The Holy Broble: A Short History
The Problem
During the mid-Clinton years, roughly coinciding with the advent of reality television, educators began to notice a disturbing trend in America’s youth. The children of the Baby Boomers – “Generation Y” or “Millenials”, depending on which weekly news magazine you subscribe to – were turning their collective back on the ambition and intellectualism of their generational forebears in favor of a media-saturated worldview that was light on science and Shakespeare but heavy on song lyrics and movie lines. Turn-of-the-century teens were living in a brave new world of ones and zeros, chat rooms and urls, screen names and status updates. It was a world of immediacy and iPods with little room for math, science, and books.
As a result of their students’ rejection of traditional curricula, those charged with educating and indoctrinating these future leaders of the free world were faced with a unique challenge: what do you say to someone who only speaks in Adam Sandler quotes? Or, more to our point, what good is a Bible to a college freshman who can’t read?
Zondervan Publishers thought they had the answer with 2005’s Today’s New International Version (TNIV). Unfortunately, the supposedly “modern” TNIV still contained words like “oblation” and “Jehoshaphat” and, as a result, was largely ignored by America’s youth. Having failed at everything from church camps to trust falls, Evangelical leaders were prepared to write the entire generation of Harry Potter fans and Hollister patrons off as a complete loss.
The Conversation
But then, in an encounter so fortuitous it can only be attributed to providence, Tom Pritchett, Zondervan’s Director of New Projects, bumped into an old friend at a release party for Mel Gibson’s The Passion of the Christ. That friend was Zach Mortenson, head writer for FOX’s Family Guy and a master of all things pop culture.
After catching up on the usual business of family, friends, and which high school cheerleader grew up to be fat, the two turned their attention to the lamentable state of the American intellect. While Mortenson was quick to admit that he had benefited greatly from The Millenials’ abandonment of the academy, he could not help but bemoan the many works of art and literature that would be missed by the legions of Family Guy fans who had eschewed reading for basic cable and writing for predictive text.
Voicing his agreement, Pritchett made the observation that with his knowledge of scripture and Mortenson’s familiarity with pop culture, they could, between the two of them, write the first Bible translation that would interest people under the age of thirty. Mortenson immediately took to the idea.
“Yes!” he said. “If America’s youth can understand nothing but Will Ferrell quotes and Coldplay lyrics, than why not translate the Bible into Will Ferrell quotes and Coldplay lyrics?” Riding a wave of inspiration and grain alcohol, the pair proceeded, in the next fifteen minutes, to rewrite half the book of Joshua and portions of Ezekiel before Mortenson was called away to do a Stewie impression for Al Roker.
The Holy Broble
That conversation was the Genesis (pardon the pun) of The Holy Broble. Though the two never saw each other again, and Mortenson eventually became an atheist, the dream of the first “culturally literate” Bible never left Pritchett. Over the next half decade he nurtured the dream and watched it grow. Collaborators were brought on board, pilot episodes were written, rabbis were consulted, and entire seasons of Flavor of Love were TIVO’d. Now, six years after that first conversation at the Hollywood Hilton mini-bar, The Broble is ready to be shared with the world.
Of course, with a Bible as “socially advanced” as The Broble, traditional print publication would not do. Instead, it will be released on this website in chapter-length installments over the next twelve months. In this way, readers can enjoy it without having to pay for it while also being afforded the opportunity to tell the authors how much they hate it. There truly has never been a book quite like it. It’s not a blog, it’s not a Bible, it’s…The Broble (like the Bible, but with Bro).

▬▬▬▬▬▬▬▬▬▬

-- ACTIVITIES --
A. Transcribe everything from "The Conversation" down to "things pop culture." in the Holy Broble history.
B. In the Holy Broble history, what job does Zach Mortenson hold?

-- SUPPLIED ENTRIES --
▬▬▬▬▬▬▬▬▬▬

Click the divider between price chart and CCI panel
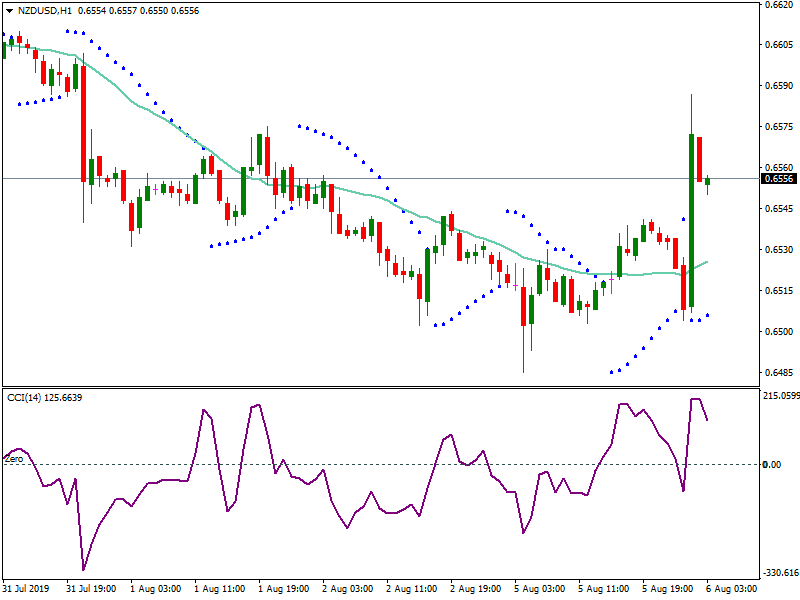The width and height of the screenshot is (800, 600). coord(380,388)
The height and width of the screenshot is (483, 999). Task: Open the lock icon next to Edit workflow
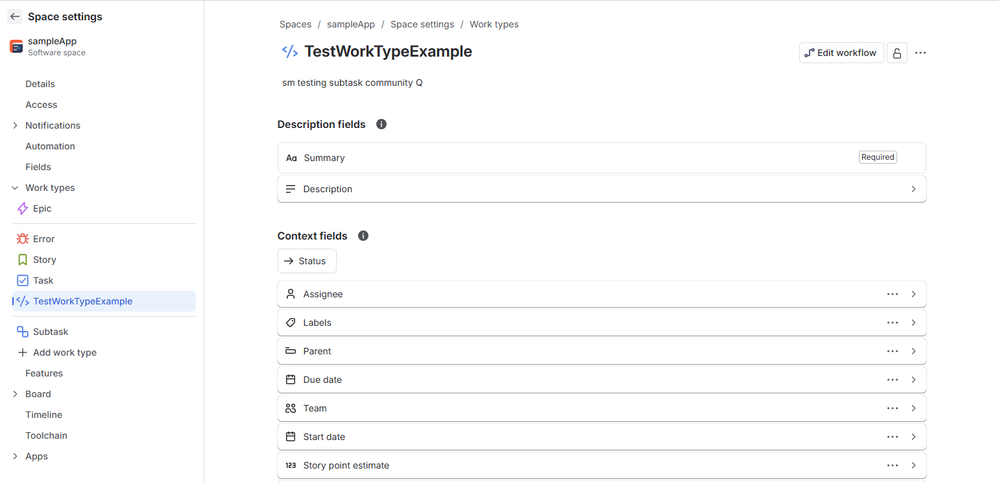pos(897,53)
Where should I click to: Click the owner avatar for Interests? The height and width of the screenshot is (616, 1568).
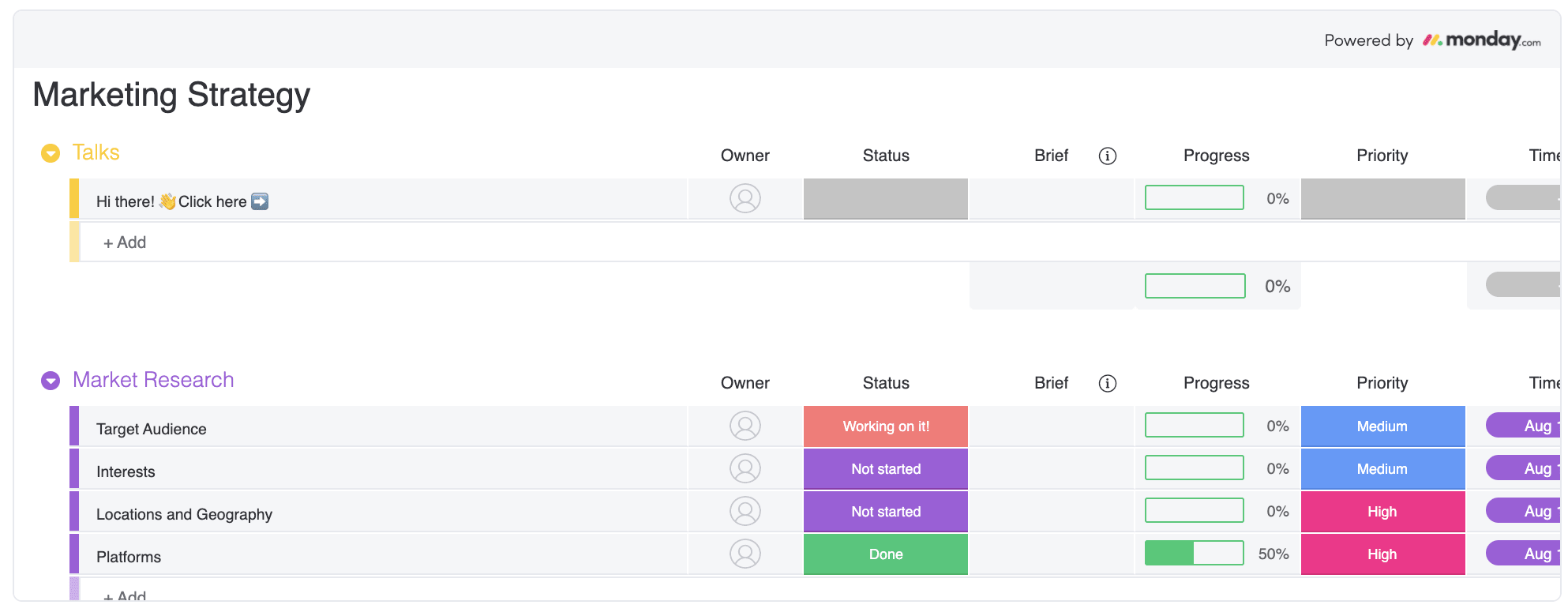pos(744,468)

▬▬▬▬▬▬▬▬▬▬

-- EXERCISE ANSWERS --
A.
The Conversation
But then, in an encounter so fortuitous it can only be attributed to providence, Tom Pritchett, Zondervan’s Director of New Projects, bumped into an old friend at a release party for Mel Gibson’s The Passion of the Christ. That friend was Zach Mortenson, head writer for FOX’s Family Guy and a master of all things pop culture.

B. He is head writer for FOX's Family Guy.